- Born: 29 August 1729 Paris, France
- Died: 18 May 1811 (aged 81)
- Spouse: Marie Henriette Charlotte d'Orléans-Rothelin
- Issue Detail: Charles Gaspard, Prince of Rochefort Charlotte Louise, Duchess of Enghien

Names
- Charles Jules Armand de Rohan
- House: House of Rohan
- Father: Charles de Rohan
- Mother: Eléonore Eugénie de Béthisy de Mézières

= Charles Jules, Prince of Rochefort =

Charles Jules de Rohan (Charles Jules Armand; 29 August 1729 - 18 May 1811) was a French nobleman and Prince of Rochefort. He was the father of Charlotte Louise de Rohan, secret wife of the executed Duc d'Enghien.

==Biography==

Born to Charles de Rohan, the Prince of Rochefort, and his wife Eléonore Eugénie de Béthisy de Mézières, he was the second child of four and their eldest son.

His family claimed ancestry from the reigning Dukes of Brittany and at the French court, were allowed the rank of Foreign Prince. This entitled them to the style of Highness and other privileges at court.

Styled as the Prince of Montauban from birth, at the death of his father in February 1766 he became the Prince of Rochefort, which was created a hereditary title in 1728.

He married Marie Henriette Charlotte d'Orléans-Rothelin, daughter of Alexandre d'Orléans, Marquis of Rothelin and Marie-Catherine de Roncherolles.
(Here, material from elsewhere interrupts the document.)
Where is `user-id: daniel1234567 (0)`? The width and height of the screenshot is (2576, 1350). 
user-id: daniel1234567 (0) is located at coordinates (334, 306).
The couple were wed at the Église Saint-Sulpice by contract in Paris on 20 May 1762 and officially on 24 May. The marriage produced five children only one of which went on to have further issue.
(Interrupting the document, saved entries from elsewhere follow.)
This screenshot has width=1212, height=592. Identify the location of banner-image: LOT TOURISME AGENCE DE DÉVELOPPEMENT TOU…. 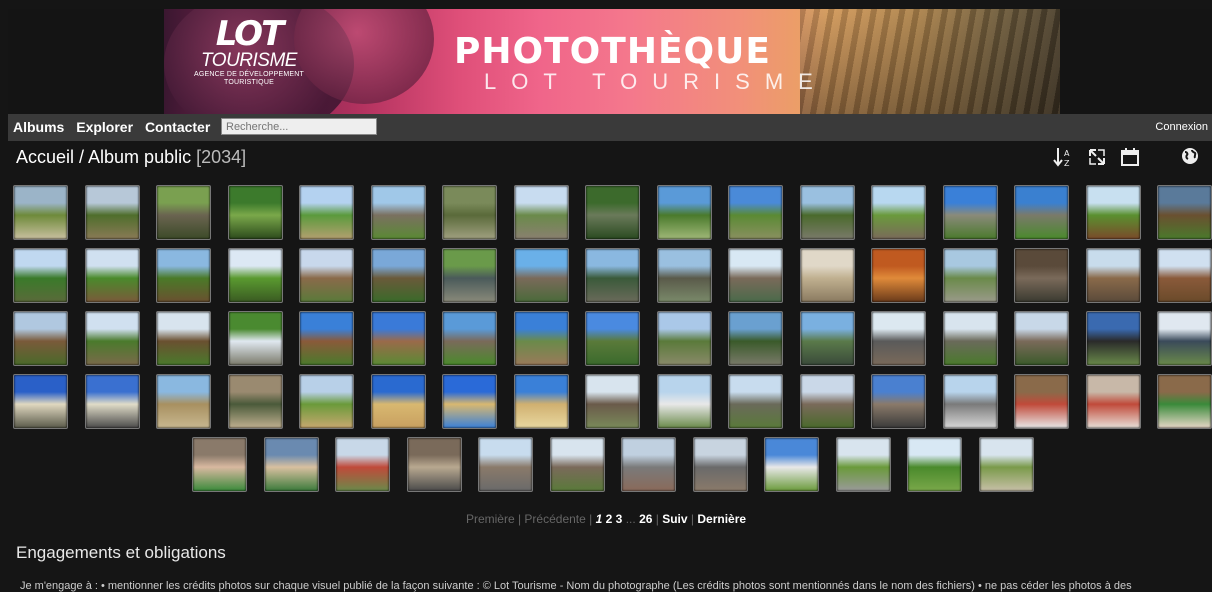
(612, 62).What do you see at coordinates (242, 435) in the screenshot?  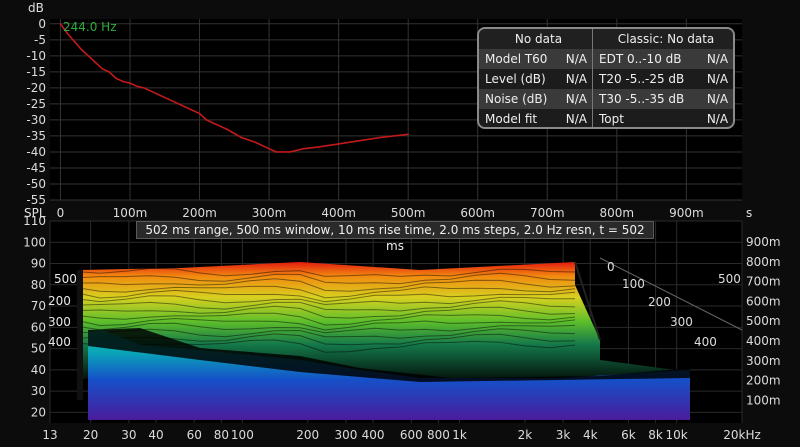 I see `waterfall-x-tick-label: 100` at bounding box center [242, 435].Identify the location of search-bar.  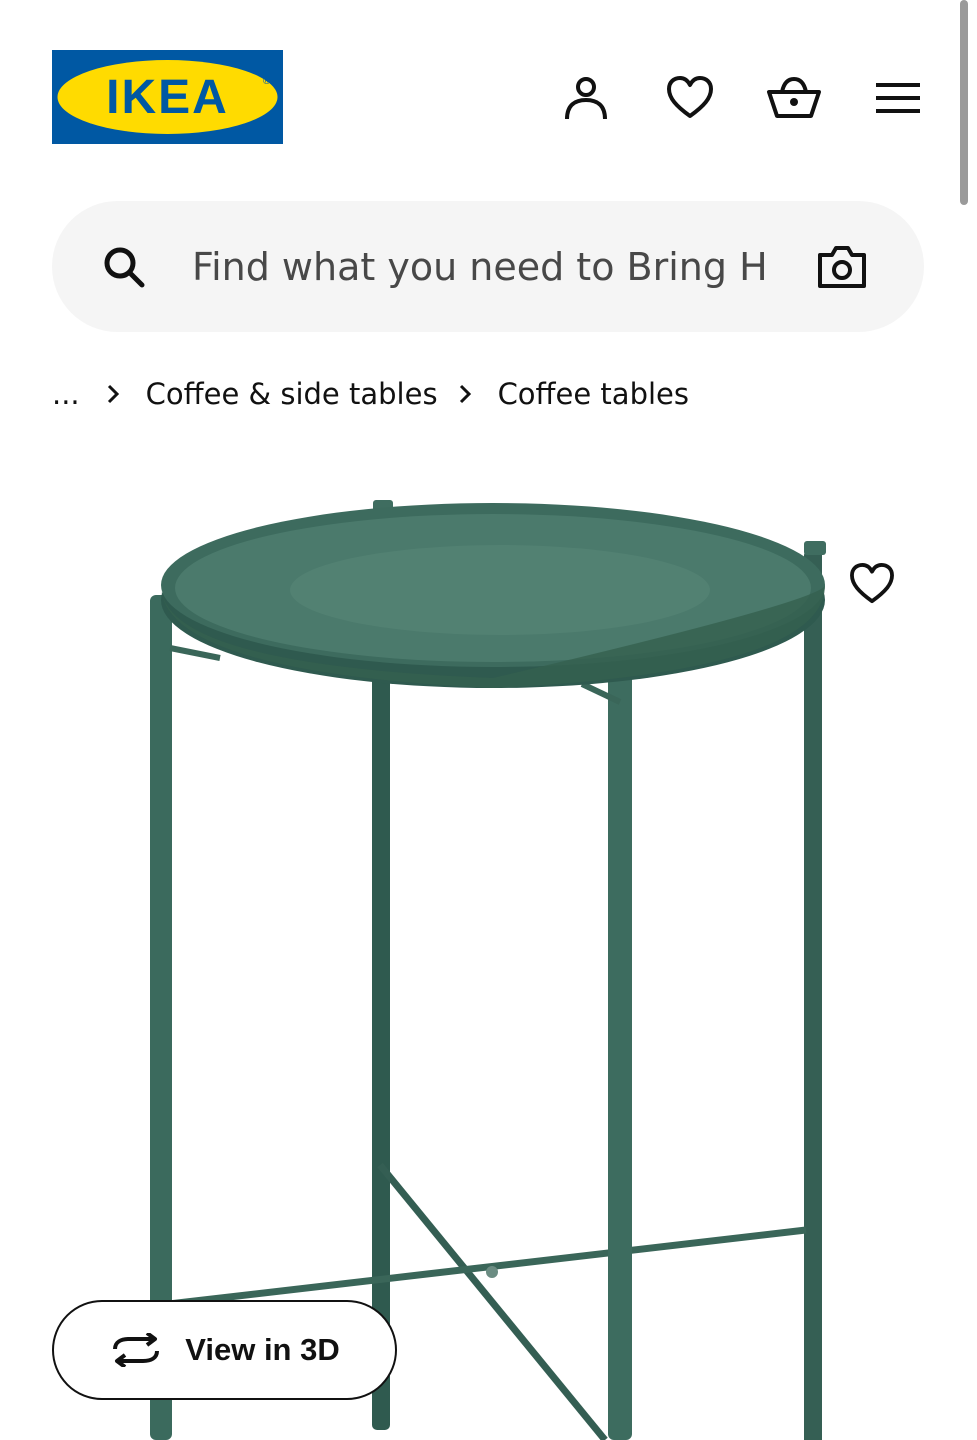
(488, 266).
His older sister Éléonore married Jean de Merode, son of Jean Philippe de Merode. His younger sister was Madame de Brionne, the famous salon hostess and wife of Louis de Lorraine, Prince of Brionne.

==Issue==

- Charles Mériadec de Rohan (16 November 1763 - 21 October 1764) died in infancy;
- Charles Louis Gaspard de Rohan, Viscount of Rohan, Prince of Rochefort, Duke of Bouillon (1 November 1765 - 7 March 1843) married Marie Louise Joséphine de Rohan-Montbazon
- Charlotte Louise Dorothée de Rohan (25 October 1767 - 1 May 1841) secretly married Louis Antoine, Duke of Enghien, son of the Duke of Bourbon and his wife; no issue;
- Louis Camille Jules de Rohan (16 April 1770 - executed in Paris, 10 June 1794) known as le prince Jules; never married;
- Clémentine Caroline Henriette de Rohan (26 October 1786 - 7 July 1850) married François Louis de Gaudechart, Marquis de Querrieu.